FPI Interrupted co-founder Elmira Bayrasli led the workshop that focused on the fundamentals for getting published and how-to tips for a range of media coverage. Participants from NGOs, think tanks, and industry learned the art of the media pitch and shared their own experiences and frustrations with trying to break through the paper ceiling, where 82% - or 5 out of 6 - names mentioned in print media are men. The data isn’t much better for television coverage, especially for national security. As the Media Matters analysis demonstrates in the chart below, over three-quarters of national security guests are men.

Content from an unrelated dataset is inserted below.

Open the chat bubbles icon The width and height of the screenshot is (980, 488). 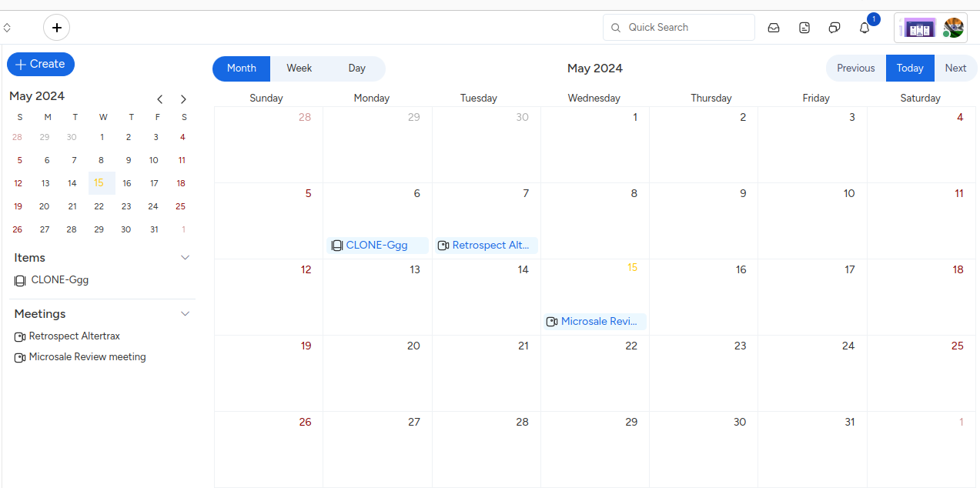[835, 28]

Moreover, when women are guests for national security or cybersecurity issues, they are frequently included for discussions on gender, and not their expertise.
Augmenting more balanced representation in media coverage is important well beyond fairness, equality, and professional advancement (although these certainly are important). First, meaningful inclusion of women in national security discussions positively impacts national security issues such as peace negotiations and stability. Diversity of all kinds has further been associated with more innovative and creative solutions, the kind that are desperately needed given the growing complexity of geopolitical, cybersecurity challenges. Second, the skewed media coverage impacts the next generation of national security and cybersecurity experts. Both the national security community and tech industry already struggle with well-publicized pipeline and retention challenges. Cybersecurity falls at the intersection of these two, and brings the challenges of both national security and tech industries. Given the current state in each of these industries, the number of women in cybersecurity remains stagnant at around 10% of cybersecurity professionals. The lack of media coverage of women only exacerbates these issues.
More balanced representation of female cybersecurity experts in media is a crucial step to not only better address the growing and diverse cybersecurity challenges, but it also impacts the cybersecurity workforce shortage and retention. At Endgame, we’ll continue to advocate and sponsor greater representation across all groups. Organizations that focus on amplifying the voice of women (such as Foreign Policy Interrupted) and growing the pipeline (such as Warrior Women) are crucial to addressing the imbalance. The numerous technical and geopolitical challenges within cybersecurity are only expanding in magnitude and breadth. It is essential all voices are included to produce the most innovative and creative defenses and strategies in this increasingly complex geopolitical environment.